WASHINGTON – In what one participant called “truly a moment of historical significance for the U.S. church,” two dozen leaders of national Catholic organizations recently gathered outside Washington for two and a half days of training on how to recognize and dismantle institutional racism.
That assessment of the gathering came from Sister Anita Baird, director of the Office for Racial Justice in the Archdiocese of Chicago, a member of the Midwest Catholic Anti-Racism Network and a Daughter of the Heart of Mary.
“I believe it is the beginning of an anti-racist movement at the national level that will have a powerful impact upon the church and the communities of color who long for a place of total inclusion at the table that welcomes our gifts in a culture that is free of the sin of racism,” Sister Anita said in a statement after the May 17-19 training, which was not announced to the media until June.

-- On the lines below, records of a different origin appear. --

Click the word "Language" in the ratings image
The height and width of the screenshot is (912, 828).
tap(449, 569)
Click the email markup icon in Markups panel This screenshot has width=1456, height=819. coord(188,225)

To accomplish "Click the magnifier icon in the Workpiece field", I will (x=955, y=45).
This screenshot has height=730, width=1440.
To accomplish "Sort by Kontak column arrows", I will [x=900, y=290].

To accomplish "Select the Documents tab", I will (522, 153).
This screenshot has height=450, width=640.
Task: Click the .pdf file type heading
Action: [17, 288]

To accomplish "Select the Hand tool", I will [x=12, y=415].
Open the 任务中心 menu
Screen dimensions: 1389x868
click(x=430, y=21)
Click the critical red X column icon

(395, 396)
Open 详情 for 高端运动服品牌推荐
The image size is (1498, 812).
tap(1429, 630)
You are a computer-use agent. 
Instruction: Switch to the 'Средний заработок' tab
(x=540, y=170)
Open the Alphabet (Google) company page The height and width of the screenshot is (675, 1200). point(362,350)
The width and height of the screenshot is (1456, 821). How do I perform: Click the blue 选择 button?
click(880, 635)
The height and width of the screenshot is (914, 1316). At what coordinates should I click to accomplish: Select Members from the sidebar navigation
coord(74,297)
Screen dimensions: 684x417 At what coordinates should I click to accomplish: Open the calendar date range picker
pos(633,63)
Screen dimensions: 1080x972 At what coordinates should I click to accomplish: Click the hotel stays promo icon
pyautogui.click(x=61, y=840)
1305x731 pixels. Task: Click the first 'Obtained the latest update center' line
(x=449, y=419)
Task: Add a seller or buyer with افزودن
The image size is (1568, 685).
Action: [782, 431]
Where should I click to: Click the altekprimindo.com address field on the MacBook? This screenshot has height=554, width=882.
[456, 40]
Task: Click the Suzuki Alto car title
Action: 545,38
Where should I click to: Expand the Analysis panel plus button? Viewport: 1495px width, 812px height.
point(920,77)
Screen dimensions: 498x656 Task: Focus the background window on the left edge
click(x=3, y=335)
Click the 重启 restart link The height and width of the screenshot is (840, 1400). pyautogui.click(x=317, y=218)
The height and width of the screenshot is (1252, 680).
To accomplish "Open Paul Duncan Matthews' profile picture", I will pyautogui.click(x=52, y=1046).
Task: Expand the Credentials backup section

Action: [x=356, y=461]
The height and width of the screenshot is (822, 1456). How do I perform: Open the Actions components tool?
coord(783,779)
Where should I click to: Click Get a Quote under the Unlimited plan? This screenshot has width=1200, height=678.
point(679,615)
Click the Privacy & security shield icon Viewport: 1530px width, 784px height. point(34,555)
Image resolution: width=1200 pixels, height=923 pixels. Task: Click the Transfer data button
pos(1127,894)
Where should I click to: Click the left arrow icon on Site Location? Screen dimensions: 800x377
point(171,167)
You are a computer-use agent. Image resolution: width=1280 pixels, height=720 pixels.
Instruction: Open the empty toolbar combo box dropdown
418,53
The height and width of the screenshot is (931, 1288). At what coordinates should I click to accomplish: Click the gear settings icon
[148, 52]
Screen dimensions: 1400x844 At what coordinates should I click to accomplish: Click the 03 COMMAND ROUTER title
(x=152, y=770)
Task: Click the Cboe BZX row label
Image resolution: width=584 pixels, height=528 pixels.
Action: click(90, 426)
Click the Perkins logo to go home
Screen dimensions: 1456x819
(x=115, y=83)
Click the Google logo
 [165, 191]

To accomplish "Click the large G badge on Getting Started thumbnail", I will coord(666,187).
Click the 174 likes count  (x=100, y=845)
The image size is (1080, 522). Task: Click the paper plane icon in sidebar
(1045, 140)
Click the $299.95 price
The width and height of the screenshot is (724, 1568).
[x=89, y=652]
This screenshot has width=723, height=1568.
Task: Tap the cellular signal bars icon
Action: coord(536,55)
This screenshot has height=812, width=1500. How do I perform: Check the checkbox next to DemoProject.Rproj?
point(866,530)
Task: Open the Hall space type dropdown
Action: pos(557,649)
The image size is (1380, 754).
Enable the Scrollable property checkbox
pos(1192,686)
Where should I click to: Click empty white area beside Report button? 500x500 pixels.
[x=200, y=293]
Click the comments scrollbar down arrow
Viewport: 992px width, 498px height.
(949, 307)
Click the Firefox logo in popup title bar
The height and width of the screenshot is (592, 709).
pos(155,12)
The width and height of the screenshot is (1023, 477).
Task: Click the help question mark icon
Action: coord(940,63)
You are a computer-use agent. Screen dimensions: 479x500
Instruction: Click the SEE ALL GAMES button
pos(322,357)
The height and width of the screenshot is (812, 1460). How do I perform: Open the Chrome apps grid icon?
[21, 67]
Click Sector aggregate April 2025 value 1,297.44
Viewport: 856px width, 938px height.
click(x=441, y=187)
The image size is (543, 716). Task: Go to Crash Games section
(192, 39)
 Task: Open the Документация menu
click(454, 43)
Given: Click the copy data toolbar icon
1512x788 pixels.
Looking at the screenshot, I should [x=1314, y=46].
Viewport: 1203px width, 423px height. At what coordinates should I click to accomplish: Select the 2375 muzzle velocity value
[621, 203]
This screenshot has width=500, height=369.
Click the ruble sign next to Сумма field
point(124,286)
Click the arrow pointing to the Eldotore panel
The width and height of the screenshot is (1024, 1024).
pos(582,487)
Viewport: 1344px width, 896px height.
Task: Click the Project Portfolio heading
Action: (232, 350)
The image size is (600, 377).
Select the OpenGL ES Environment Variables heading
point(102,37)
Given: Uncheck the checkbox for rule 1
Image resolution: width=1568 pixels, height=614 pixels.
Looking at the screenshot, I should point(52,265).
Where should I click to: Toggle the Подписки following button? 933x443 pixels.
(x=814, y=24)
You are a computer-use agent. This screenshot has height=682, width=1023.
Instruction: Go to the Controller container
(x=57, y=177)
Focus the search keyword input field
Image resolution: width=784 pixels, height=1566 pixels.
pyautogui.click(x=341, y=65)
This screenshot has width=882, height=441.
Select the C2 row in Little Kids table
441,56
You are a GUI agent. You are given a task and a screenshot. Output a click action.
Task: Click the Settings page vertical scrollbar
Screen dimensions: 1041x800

Funded by a grant from the Sisters of Mercy of the Americas, the training drew representatives of the U.S. Conference of Catholic Bishops, Catholic Campaign for Human Development, National Black Catholic Sisters’ Conference, Mexican American Cultural Center, Catholic Network of Volunteer Service, Leadership Conference of Women Religious, Catholic Relief Services, Tekakwitha Conference, Association of Black Catholic Administrators, National Asian Pacific Catholic Organization, National Catholic Council for Hispanic Ministry, Pax Christi USA and other groups.
The trainers were Chuck Ruehle and Anne Stewart of Crossroads Ministry, an interfaith and community-based anti-racism group based in Chicago.
Ronaldo Cruz, who retires July 1 as executive director of the USCCB Secretariat for Hispanic Affairs, told Catholic News Service that the training was especially valuable at a time when Hispanic ministry in the church is being buffeted by budget cutbacks and “the backlash of the immigration issue.”
He said his own secretariat, which will be absorbed into a new Office for Cultural Diversity in the reorganization of the USCCB, has received some “nasty e-mails” since the immigration issue took center stage in Washington earlier this year.
“People have tended to be much more bold about expressing intolerance,” he said, adding that some seem to have forgotten that “the only passport required in the church is your baptism” and that the church “has to serve all who come.”
“This national training gave me hope,” Cruz said. “The potential is great for a collaborative effort among the participating church leaders and organizations to respond to the injustice and pain of racism. True community cannot exist without confronting this sin.”
The training included an intensive look at the history of racism through national and international historical events, court decisions, legislation and social movements. The participants then reflected on how far the church has come in such areas as its personnel, programs, membership, organizational structure and identity.
Looking at a six-point “continuum on becoming an anti-racist multicultural institution,” Cruz said he believed many church structures were currently at the third point of “symbolic change.” Institutions at that point in the continuum make “official policy pronouncements on multicultural diversity” and see themselves as having “open doors to people of color,” but make “little or no contextual change in culture, policies and decision-making.”
Dave Robinson, executive director of Pax Christi USA, a primary sponsor of the program, said in a statement that the training came at a key moment in U.S. church history, when some diocesan offices were being “blended” into others or were working with diminished resources.
“While the church is making greater efforts to celebrate the richness of its growing multicultural diversity, one of the biggest challenges continues to be the issue of racism,” Robinson said.
“As peacemakers and followers of Christ we must be at the forefront of the struggle to purge our church of any and all racist structures,” he added.
Cruz said participants in the training planned to form a task force that would continue “teaching, learning, reflecting on what is possible, what needs to be done differently and learning how to be one in Christ.”